Acceptance set — for open-ended tasks, label a set of acceptable outputs rather than one. Avoids penalizing valid variation.

Be honest about labeler agreement. If two humans disagree on the expected output, the case is either genuinely ambiguous (keep it, label it as such) or your task is underspecified (fix the task).

Step 4 — Freeze the golden set and version it

Once labeled, the golden set is an artifact. Treat it like code: commit it, version it, review changes to it in PRs. A golden set that drifts silently is worse than no golden set, because you'll attribute score changes to the model when they came from the data.

evals/
  golden-v3.jsonl        # frozen, reviewed, versioned
  CHANGELOG.md           # every case added/removed/relabeled, with reason

Step 5 — Run it as a gate, not a report

A golden set that runs nightly and emails a chart is observability.

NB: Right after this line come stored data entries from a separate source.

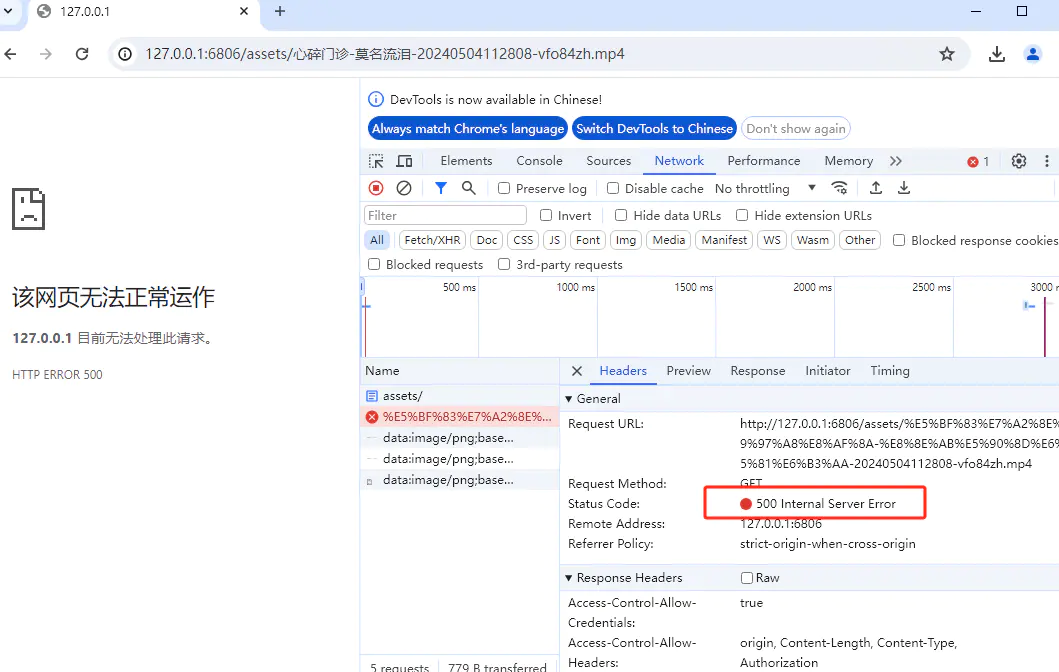Open the inspect element picker tool
The width and height of the screenshot is (1059, 672).
pyautogui.click(x=376, y=161)
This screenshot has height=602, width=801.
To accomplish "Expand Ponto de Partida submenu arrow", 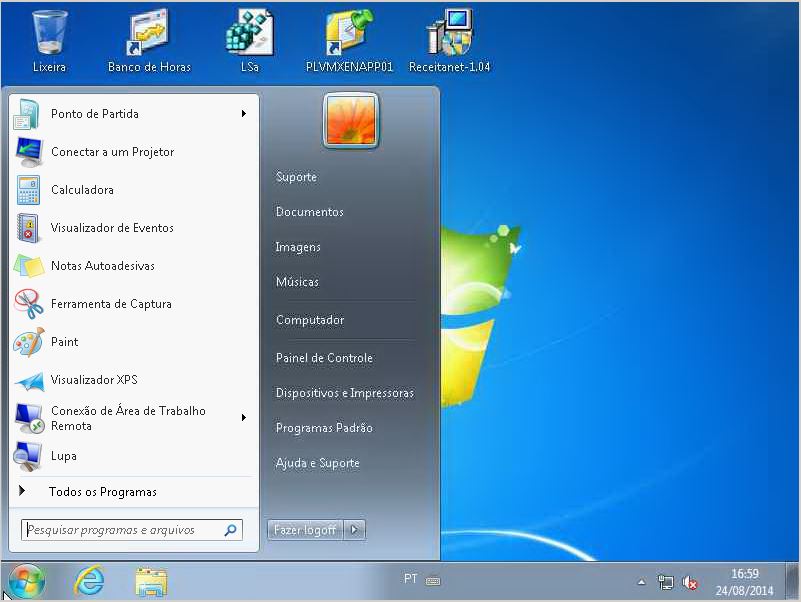I will coord(243,114).
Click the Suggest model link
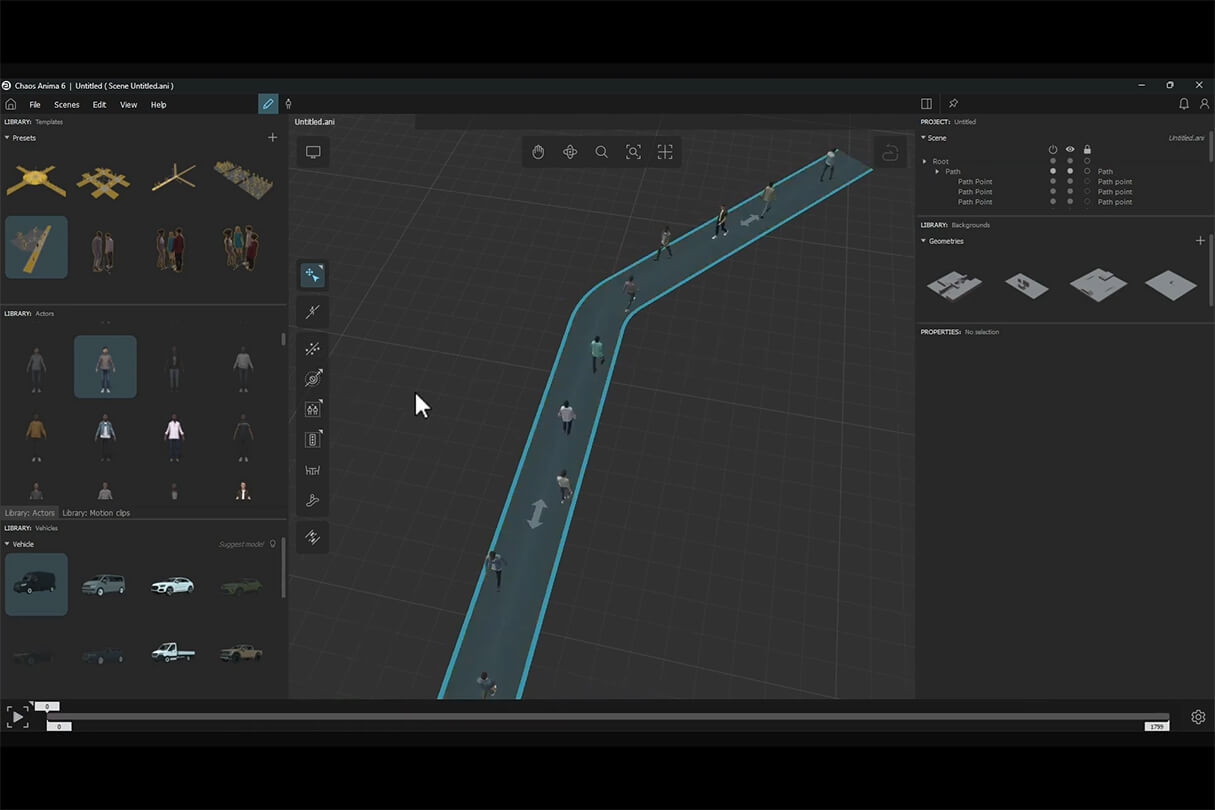 point(241,544)
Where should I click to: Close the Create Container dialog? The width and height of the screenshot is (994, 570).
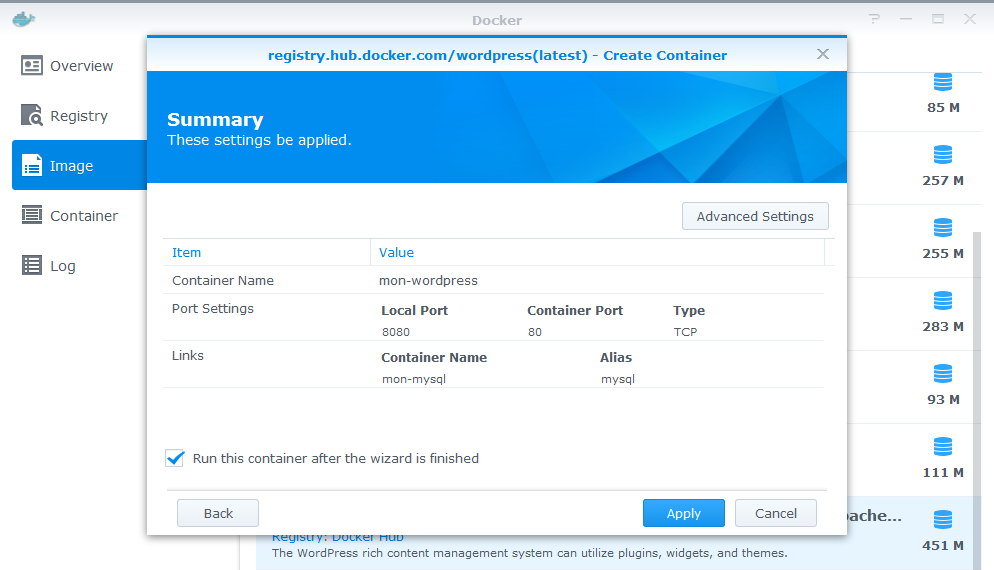click(x=823, y=54)
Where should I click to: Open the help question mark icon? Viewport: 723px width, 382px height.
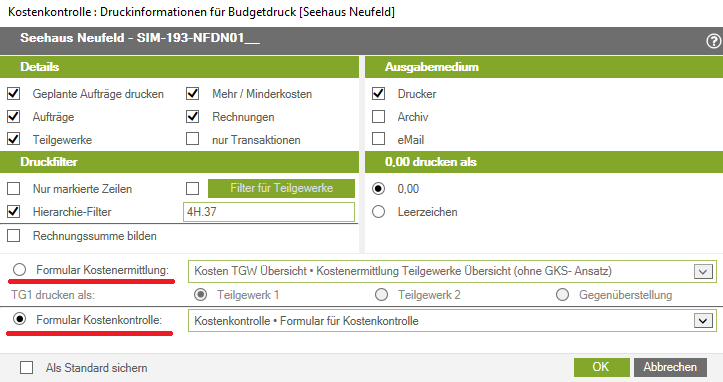click(x=713, y=41)
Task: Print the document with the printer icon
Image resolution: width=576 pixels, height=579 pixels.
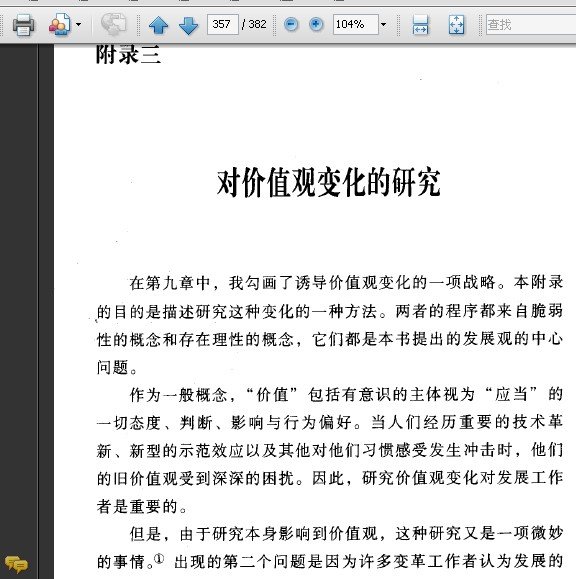Action: [24, 25]
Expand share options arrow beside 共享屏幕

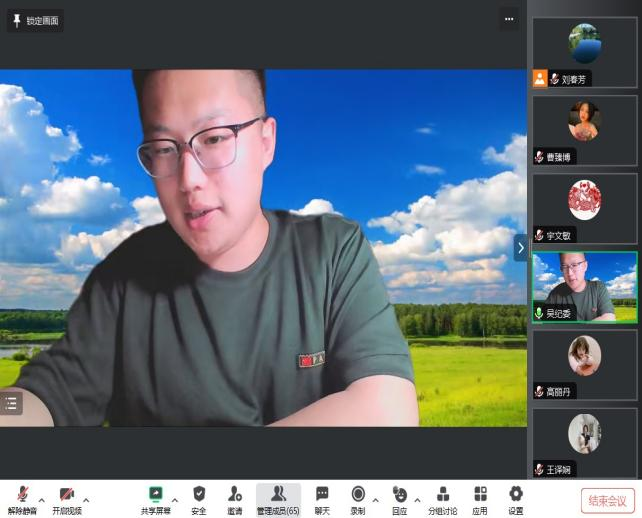coord(175,499)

A golden set that blocks a deploy when scores regress is a quality gate. The second one actually prevents shipping regressions — see evals as a production gate in CI and the automated prompt testing pipeline for the CI wiring.

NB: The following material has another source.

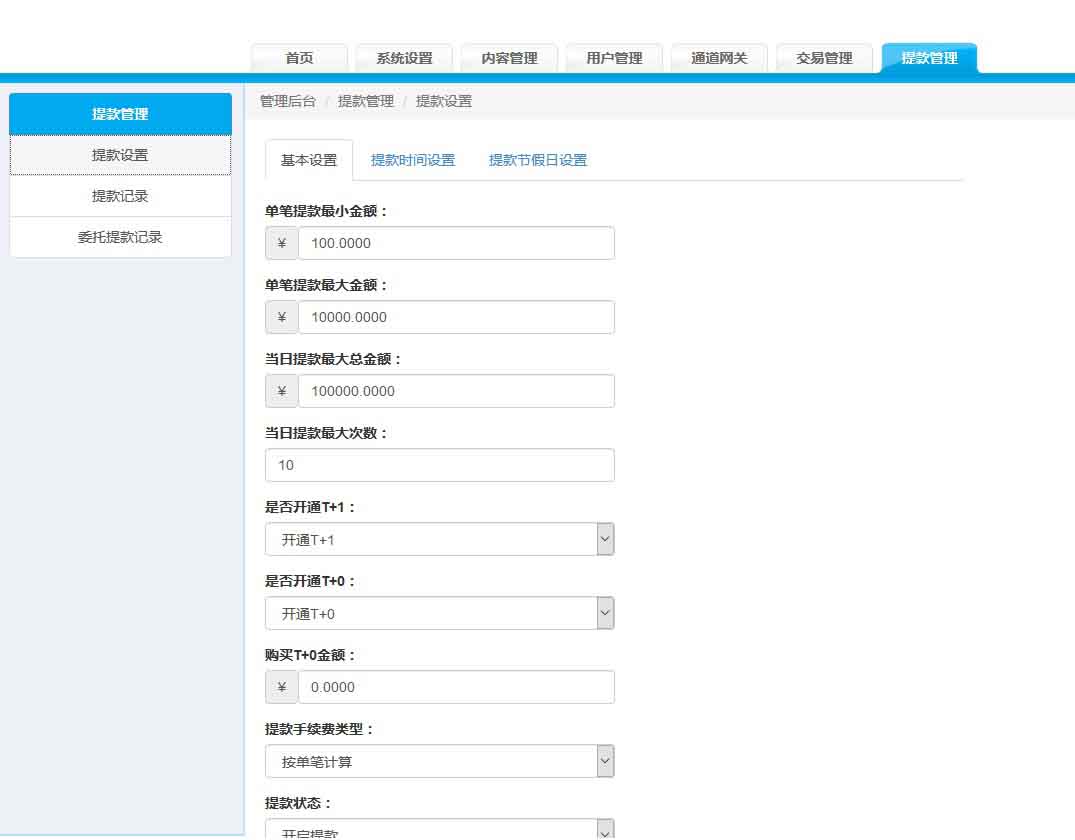Focus the 单笔提款最大金额 input field
1075x840 pixels.
(x=455, y=317)
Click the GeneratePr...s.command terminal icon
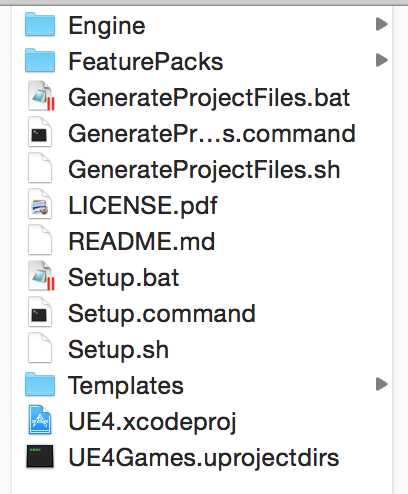The image size is (408, 494). pos(40,132)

The Leakage Traps That Quietly Ruin Everything

This is the part most teams get wrong. Leakage means information from your eval set has contaminated the thing you're evaluating, so the score is inflated and meaningless.

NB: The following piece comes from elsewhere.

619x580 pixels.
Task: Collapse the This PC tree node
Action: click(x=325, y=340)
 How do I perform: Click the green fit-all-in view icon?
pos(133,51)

Leakage type	How it happens	Fix
Few-shot leakage	An eval case is also used as a few-shot example in the prompt	Keep eval inputs strictly out of the prompt template
Tuning leakage	You iterate on the prompt until the eval set passes	Hold out a blind slice you never tune against
Temporal leakage	Eval includes traffic from after a feature shipped, tested against the old version	Tag each case with capture date; scope evals by version
Judge leakage	Same-provider model judges its own output	Use a cross-provider judge panel
Selection leakage	You only kept cases your model already passed	Stratified sampling (Step 1), not cherry-picking

The tuning-leakage one is the most seductive. The moment you start editing prompts to make the eval set go green, that eval set stops measuring generalization. Always hold back a blind slice — 20% of your golden set that you never look at until a release candidate is locked.

A Realistic Cadence

You don't build this once. You build it continuously:

Weekly — sample new production traffic into a staging pool (stratified, redacted).
Bi-weekly — label and promote the best cases into the golden set; log every change in the CHANGELOG.
Per-PR — run the full golden set as a gate; block on regression beyond threshold.
Per-release — run the blind slice once, record the score, never tune against it.

The Real Lesson

Your production traffic already knows where your prompts fail — you just have to capture it before the signal evaporates. Sample with intent, redact ruthlessly, label honestly, freeze and version the golden set, and guard a blind slice against your own optimization pressure. A 200-case eval dataset built from real traffic will catch more regressions than 2,000 cases you invented at your desk. The synthetic set makes you feel safe; the production-derived set actually keeps you safe.

Process notes compiled from production eval pipelines as of June 2026. Adapt sampling ratios and labeling depth to your risk tolerance and team size.